# Information given start

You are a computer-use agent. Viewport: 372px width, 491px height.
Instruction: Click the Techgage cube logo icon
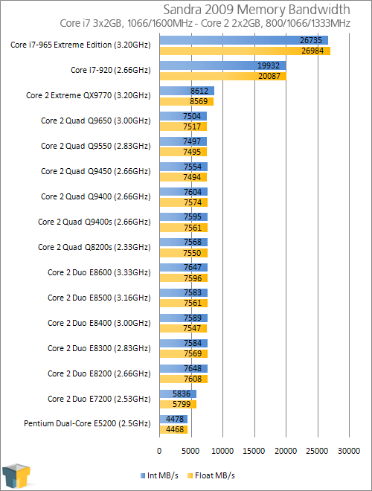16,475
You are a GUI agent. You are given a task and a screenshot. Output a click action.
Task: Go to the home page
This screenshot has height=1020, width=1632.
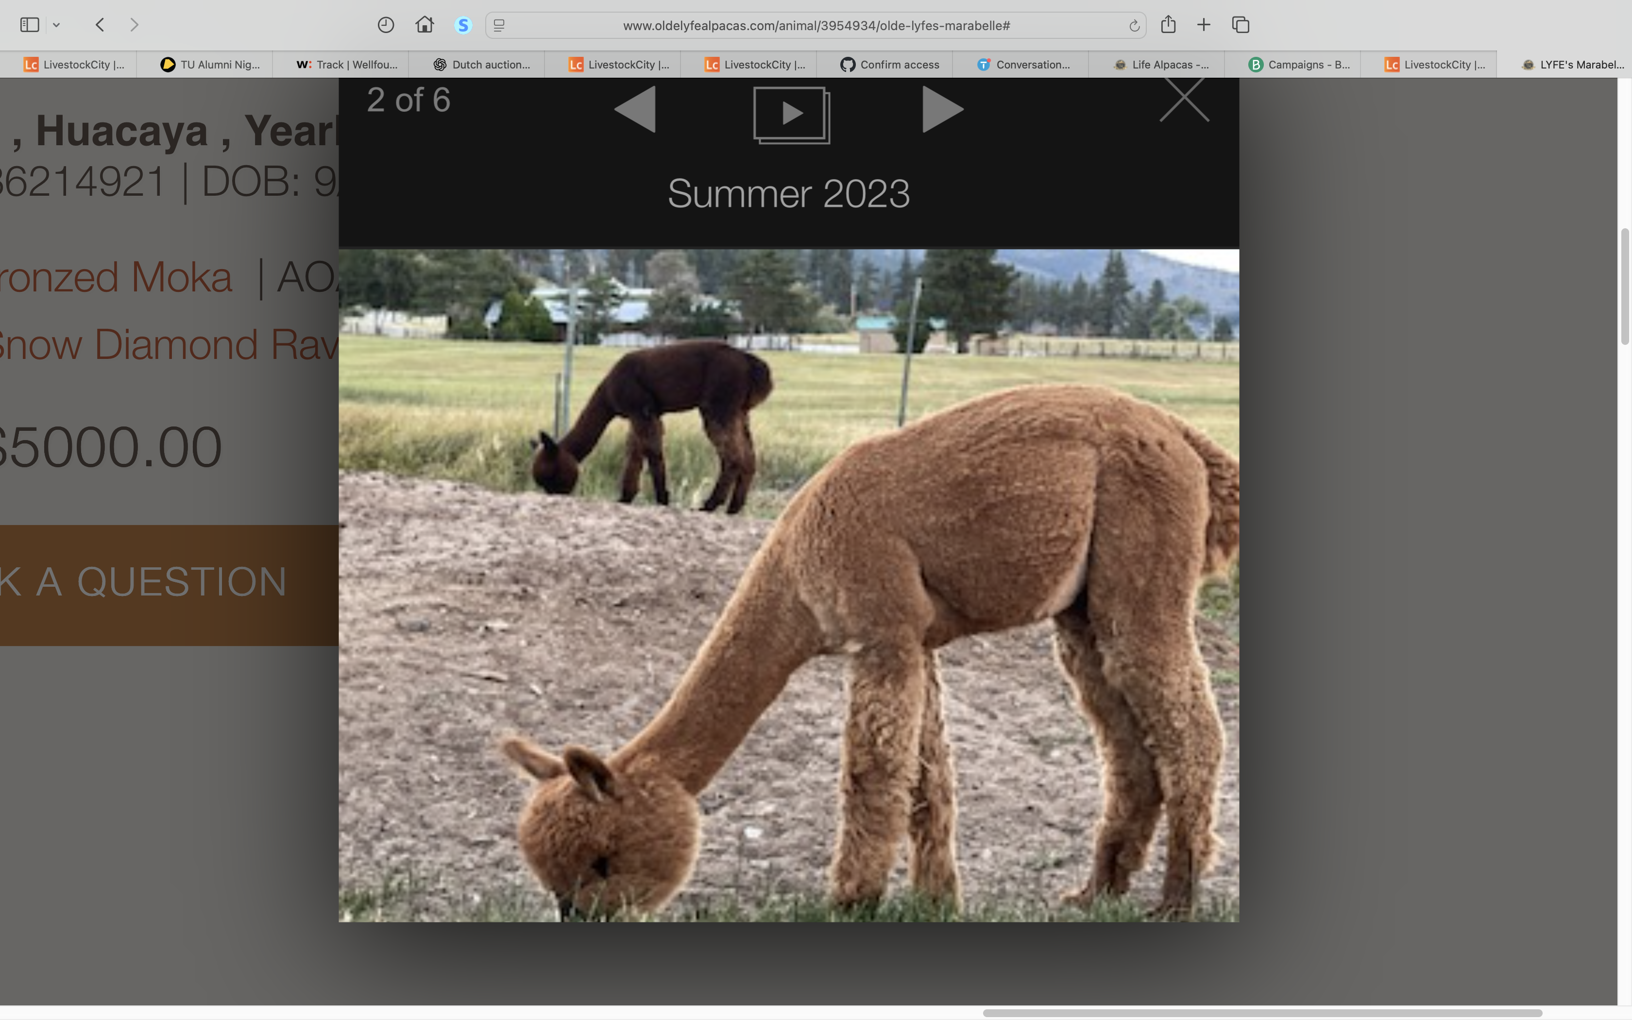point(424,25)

# Information given end
# Information given start

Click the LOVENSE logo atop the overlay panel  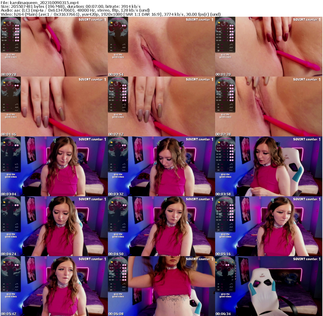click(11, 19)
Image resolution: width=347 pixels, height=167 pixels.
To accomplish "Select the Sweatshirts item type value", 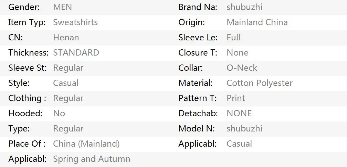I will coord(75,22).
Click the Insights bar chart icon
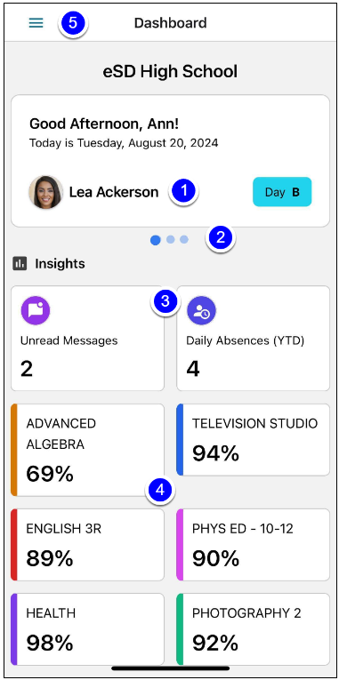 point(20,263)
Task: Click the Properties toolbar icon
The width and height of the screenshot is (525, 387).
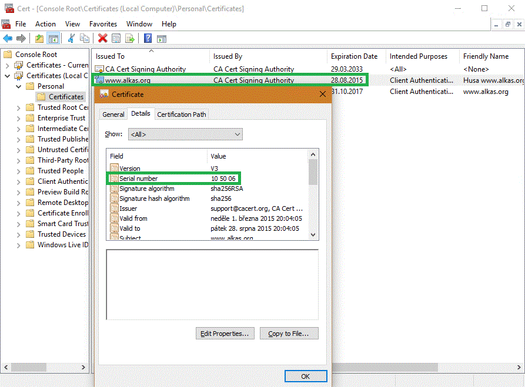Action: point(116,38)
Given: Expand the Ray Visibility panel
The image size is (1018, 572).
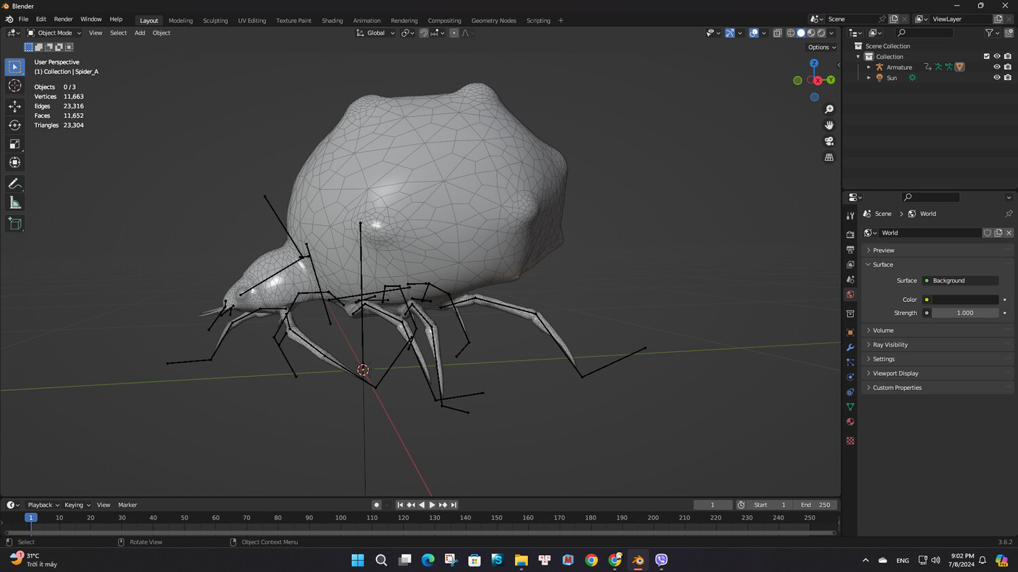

# Information given end

→ **What is needed**: Please list each line in the records above that contains the word "icon".

→ **Exercise output**:
Instruction: Click the Techgage cube logo icon
Click the Insights bar chart icon
Task: Click the Properties toolbar icon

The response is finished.